▶ Problem requirements
Transcribe every record that appears below, exactly and in full.

Stored data:
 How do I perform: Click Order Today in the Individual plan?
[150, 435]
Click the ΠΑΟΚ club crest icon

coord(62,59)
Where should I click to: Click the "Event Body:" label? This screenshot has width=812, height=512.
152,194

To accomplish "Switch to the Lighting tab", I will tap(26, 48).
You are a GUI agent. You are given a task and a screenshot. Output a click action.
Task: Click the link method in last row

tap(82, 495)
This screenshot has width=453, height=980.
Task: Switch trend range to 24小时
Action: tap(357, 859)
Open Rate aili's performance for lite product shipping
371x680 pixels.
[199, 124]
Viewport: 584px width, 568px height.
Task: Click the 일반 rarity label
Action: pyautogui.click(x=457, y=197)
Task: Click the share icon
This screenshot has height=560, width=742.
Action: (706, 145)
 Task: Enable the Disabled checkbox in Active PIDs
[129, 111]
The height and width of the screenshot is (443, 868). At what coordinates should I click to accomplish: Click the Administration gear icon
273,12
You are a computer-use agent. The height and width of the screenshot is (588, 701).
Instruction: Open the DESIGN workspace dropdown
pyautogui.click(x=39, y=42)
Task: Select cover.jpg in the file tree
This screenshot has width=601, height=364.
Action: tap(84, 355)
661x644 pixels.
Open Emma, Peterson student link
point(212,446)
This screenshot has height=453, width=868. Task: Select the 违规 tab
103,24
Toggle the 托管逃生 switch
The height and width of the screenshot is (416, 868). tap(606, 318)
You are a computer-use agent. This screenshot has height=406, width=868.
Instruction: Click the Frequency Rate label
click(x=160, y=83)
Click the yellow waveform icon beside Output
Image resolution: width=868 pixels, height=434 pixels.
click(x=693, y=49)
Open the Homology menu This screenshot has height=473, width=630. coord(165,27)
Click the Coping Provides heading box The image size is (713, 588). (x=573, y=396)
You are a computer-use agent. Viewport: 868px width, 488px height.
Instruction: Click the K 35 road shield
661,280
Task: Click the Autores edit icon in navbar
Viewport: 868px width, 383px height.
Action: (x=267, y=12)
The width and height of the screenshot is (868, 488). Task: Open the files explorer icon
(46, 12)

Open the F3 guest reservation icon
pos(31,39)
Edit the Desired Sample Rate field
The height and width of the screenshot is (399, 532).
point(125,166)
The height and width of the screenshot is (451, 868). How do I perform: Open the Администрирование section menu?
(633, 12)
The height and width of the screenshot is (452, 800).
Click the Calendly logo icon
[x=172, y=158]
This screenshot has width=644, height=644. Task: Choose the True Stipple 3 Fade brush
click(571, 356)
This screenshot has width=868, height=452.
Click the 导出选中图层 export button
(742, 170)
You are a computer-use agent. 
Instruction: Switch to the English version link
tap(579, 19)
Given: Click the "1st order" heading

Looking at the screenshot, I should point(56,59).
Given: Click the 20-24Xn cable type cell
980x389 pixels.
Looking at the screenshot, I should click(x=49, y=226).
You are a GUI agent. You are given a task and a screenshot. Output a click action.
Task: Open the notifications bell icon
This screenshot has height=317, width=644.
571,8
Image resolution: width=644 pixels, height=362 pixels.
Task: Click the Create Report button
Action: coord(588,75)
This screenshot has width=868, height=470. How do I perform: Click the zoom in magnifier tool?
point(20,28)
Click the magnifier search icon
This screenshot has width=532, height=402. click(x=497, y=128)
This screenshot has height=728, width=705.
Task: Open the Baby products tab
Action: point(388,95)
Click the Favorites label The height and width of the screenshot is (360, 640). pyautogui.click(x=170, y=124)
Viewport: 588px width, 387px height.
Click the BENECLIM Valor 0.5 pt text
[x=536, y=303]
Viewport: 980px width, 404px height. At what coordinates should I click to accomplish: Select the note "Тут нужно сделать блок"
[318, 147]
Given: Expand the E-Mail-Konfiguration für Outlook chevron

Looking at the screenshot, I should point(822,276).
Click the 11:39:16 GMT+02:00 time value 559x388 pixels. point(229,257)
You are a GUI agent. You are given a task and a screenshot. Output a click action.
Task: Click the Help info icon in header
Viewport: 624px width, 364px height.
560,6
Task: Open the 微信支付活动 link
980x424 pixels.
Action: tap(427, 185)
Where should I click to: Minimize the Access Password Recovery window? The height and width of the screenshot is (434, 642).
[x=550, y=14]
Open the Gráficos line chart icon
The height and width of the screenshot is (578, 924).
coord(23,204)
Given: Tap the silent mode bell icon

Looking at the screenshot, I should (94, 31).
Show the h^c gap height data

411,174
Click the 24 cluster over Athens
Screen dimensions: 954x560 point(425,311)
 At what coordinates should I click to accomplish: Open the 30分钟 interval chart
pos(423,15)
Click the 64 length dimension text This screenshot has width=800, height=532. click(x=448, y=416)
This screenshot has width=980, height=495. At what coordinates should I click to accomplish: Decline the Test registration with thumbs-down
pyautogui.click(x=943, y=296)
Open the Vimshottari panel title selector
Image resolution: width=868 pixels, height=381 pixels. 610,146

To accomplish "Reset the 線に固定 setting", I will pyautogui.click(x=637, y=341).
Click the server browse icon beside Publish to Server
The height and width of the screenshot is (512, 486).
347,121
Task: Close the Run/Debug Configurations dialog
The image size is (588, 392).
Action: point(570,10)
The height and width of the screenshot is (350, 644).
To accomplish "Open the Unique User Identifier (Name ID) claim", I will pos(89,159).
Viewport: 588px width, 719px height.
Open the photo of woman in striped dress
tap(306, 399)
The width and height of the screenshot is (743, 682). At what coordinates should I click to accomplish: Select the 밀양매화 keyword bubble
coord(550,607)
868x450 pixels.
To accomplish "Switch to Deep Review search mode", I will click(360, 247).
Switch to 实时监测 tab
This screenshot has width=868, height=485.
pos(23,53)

▶ Task result
 How do I perform: Click Order Today in the Individual plan?
[150, 435]
Click the ΠΑΟΚ club crest icon

coord(62,59)
Where should I click to: Click the "Event Body:" label? This screenshot has width=812, height=512.
152,194

To accomplish "Switch to the Lighting tab", I will tap(26, 48).
You are a GUI agent. You are given a task and a screenshot. Output a click action.
Task: Click the link method in last row

tap(82, 495)
This screenshot has width=453, height=980.
Task: Switch trend range to 24小时
Action: tap(357, 859)
Open Rate aili's performance for lite product shipping
371x680 pixels.
[199, 124]
Viewport: 584px width, 568px height.
Task: Click the 일반 rarity label
Action: pyautogui.click(x=457, y=197)
Task: Click the share icon
This screenshot has height=560, width=742.
Action: (706, 145)
 Task: Enable the Disabled checkbox in Active PIDs
[129, 111]
The height and width of the screenshot is (443, 868). At what coordinates should I click to accomplish: Click the Administration gear icon
273,12
You are a computer-use agent. The height and width of the screenshot is (588, 701).
Instruction: Open the DESIGN workspace dropdown
pyautogui.click(x=39, y=42)
Task: Select cover.jpg in the file tree
This screenshot has width=601, height=364.
Action: tap(84, 355)
661x644 pixels.
Open Emma, Peterson student link
point(212,446)
This screenshot has height=453, width=868. Task: Select the 违规 tab
103,24
Toggle the 托管逃生 switch
The height and width of the screenshot is (416, 868). tap(606, 318)
You are a computer-use agent. This screenshot has height=406, width=868.
Instruction: Click the Frequency Rate label
click(x=160, y=83)
Click the yellow waveform icon beside Output
Image resolution: width=868 pixels, height=434 pixels.
click(x=693, y=49)
Open the Homology menu This screenshot has height=473, width=630. coord(165,27)
Click the Coping Provides heading box The image size is (713, 588). (x=573, y=396)
You are a computer-use agent. Viewport: 868px width, 488px height.
Instruction: Click the K 35 road shield
661,280
Task: Click the Autores edit icon in navbar
Viewport: 868px width, 383px height.
Action: (x=267, y=12)
The width and height of the screenshot is (868, 488). Task: Open the files explorer icon
(46, 12)

Open the F3 guest reservation icon
pos(31,39)
Edit the Desired Sample Rate field
The height and width of the screenshot is (399, 532).
point(125,166)
The height and width of the screenshot is (451, 868). How do I perform: Open the Администрирование section menu?
(633, 12)
The height and width of the screenshot is (452, 800).
Click the Calendly logo icon
[x=172, y=158]
This screenshot has width=644, height=644. Task: Choose the True Stipple 3 Fade brush
click(571, 356)
This screenshot has width=868, height=452.
Click the 导出选中图层 export button
(742, 170)
You are a computer-use agent. 
Instruction: Switch to the English version link
tap(579, 19)
Given: Click the "1st order" heading

Looking at the screenshot, I should point(56,59).
Given: Click the 20-24Xn cable type cell
980x389 pixels.
Looking at the screenshot, I should click(x=49, y=226).
You are a GUI agent. You are given a task and a screenshot. Output a click action.
Task: Open the notifications bell icon
This screenshot has height=317, width=644.
571,8
Image resolution: width=644 pixels, height=362 pixels.
Task: Click the Create Report button
Action: coord(588,75)
This screenshot has width=868, height=470. How do I perform: Click the zoom in magnifier tool?
point(20,28)
Click the magnifier search icon
This screenshot has width=532, height=402. click(x=497, y=128)
This screenshot has height=728, width=705.
Task: Open the Baby products tab
Action: point(388,95)
Click the Favorites label The height and width of the screenshot is (360, 640). pyautogui.click(x=170, y=124)
Viewport: 588px width, 387px height.
Click the BENECLIM Valor 0.5 pt text
[x=536, y=303]
Viewport: 980px width, 404px height. At what coordinates should I click to accomplish: Select the note "Тут нужно сделать блок"
[318, 147]
Given: Expand the E-Mail-Konfiguration für Outlook chevron

Looking at the screenshot, I should point(822,276).
Click the 11:39:16 GMT+02:00 time value 559x388 pixels. point(229,257)
You are a GUI agent. You are given a task and a screenshot. Output a click action.
Task: Click the Help info icon in header
Viewport: 624px width, 364px height.
560,6
Task: Open the 微信支付活动 link
980x424 pixels.
Action: tap(427, 185)
Where should I click to: Minimize the Access Password Recovery window? The height and width of the screenshot is (434, 642).
[x=550, y=14]
Open the Gráficos line chart icon
The height and width of the screenshot is (578, 924).
coord(23,204)
Given: Tap the silent mode bell icon

Looking at the screenshot, I should (94, 31).
Show the h^c gap height data

411,174
Click the 24 cluster over Athens
Screen dimensions: 954x560 point(425,311)
 At what coordinates should I click to accomplish: Open the 30分钟 interval chart
pos(423,15)
Click the 64 length dimension text This screenshot has width=800, height=532. click(x=448, y=416)
This screenshot has width=980, height=495. At what coordinates should I click to accomplish: Decline the Test registration with thumbs-down
pyautogui.click(x=943, y=296)
Open the Vimshottari panel title selector
Image resolution: width=868 pixels, height=381 pixels. 610,146

To accomplish "Reset the 線に固定 setting", I will pyautogui.click(x=637, y=341).
Click the server browse icon beside Publish to Server
The height and width of the screenshot is (512, 486).
347,121
Task: Close the Run/Debug Configurations dialog
The image size is (588, 392).
Action: point(570,10)
The height and width of the screenshot is (350, 644).
To accomplish "Open the Unique User Identifier (Name ID) claim", I will pos(89,159).
Viewport: 588px width, 719px height.
Open the photo of woman in striped dress
tap(306, 399)
The width and height of the screenshot is (743, 682). At what coordinates should I click to accomplish: Select the 밀양매화 keyword bubble
coord(550,607)
868x450 pixels.
To accomplish "Switch to Deep Review search mode", I will click(360, 247).
Switch to 实时监测 tab
This screenshot has width=868, height=485.
pos(23,53)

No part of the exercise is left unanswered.